* DESCRIPTION OF THE TASK
Within the listing below, locate all lines containing the word "Select". Copy each one.
------ DATA TO PROCESS ------
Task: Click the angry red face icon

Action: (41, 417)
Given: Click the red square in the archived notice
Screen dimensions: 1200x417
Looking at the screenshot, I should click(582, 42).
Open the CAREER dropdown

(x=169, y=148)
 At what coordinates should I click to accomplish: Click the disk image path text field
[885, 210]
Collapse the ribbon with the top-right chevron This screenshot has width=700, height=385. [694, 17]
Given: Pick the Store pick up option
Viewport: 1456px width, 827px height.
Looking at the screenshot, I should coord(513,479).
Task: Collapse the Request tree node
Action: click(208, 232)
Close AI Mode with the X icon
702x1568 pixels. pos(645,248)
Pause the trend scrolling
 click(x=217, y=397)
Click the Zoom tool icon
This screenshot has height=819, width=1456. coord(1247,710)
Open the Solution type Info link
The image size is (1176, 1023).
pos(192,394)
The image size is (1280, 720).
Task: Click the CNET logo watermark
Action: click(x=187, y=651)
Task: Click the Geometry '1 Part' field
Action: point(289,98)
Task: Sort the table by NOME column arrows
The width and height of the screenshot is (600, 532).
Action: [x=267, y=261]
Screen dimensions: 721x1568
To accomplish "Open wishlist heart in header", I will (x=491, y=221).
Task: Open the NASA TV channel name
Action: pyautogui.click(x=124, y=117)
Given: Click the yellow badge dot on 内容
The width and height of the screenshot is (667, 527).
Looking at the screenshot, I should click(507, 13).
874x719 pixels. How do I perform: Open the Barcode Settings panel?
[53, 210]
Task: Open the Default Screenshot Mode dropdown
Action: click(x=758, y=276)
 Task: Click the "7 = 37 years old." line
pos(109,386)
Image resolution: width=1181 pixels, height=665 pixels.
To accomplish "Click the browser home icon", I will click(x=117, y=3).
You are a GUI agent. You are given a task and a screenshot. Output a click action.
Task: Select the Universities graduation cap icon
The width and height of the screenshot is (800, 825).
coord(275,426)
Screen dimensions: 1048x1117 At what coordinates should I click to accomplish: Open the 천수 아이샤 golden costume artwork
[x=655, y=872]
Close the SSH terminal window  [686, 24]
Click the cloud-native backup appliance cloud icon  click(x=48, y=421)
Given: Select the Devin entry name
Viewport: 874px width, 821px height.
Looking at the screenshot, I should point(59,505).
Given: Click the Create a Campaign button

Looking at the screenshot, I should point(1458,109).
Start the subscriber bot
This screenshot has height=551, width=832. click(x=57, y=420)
------
* THE COMPLETED TASK
Task: Select the Universities graduation cap icon
Given: Select the Devin entry name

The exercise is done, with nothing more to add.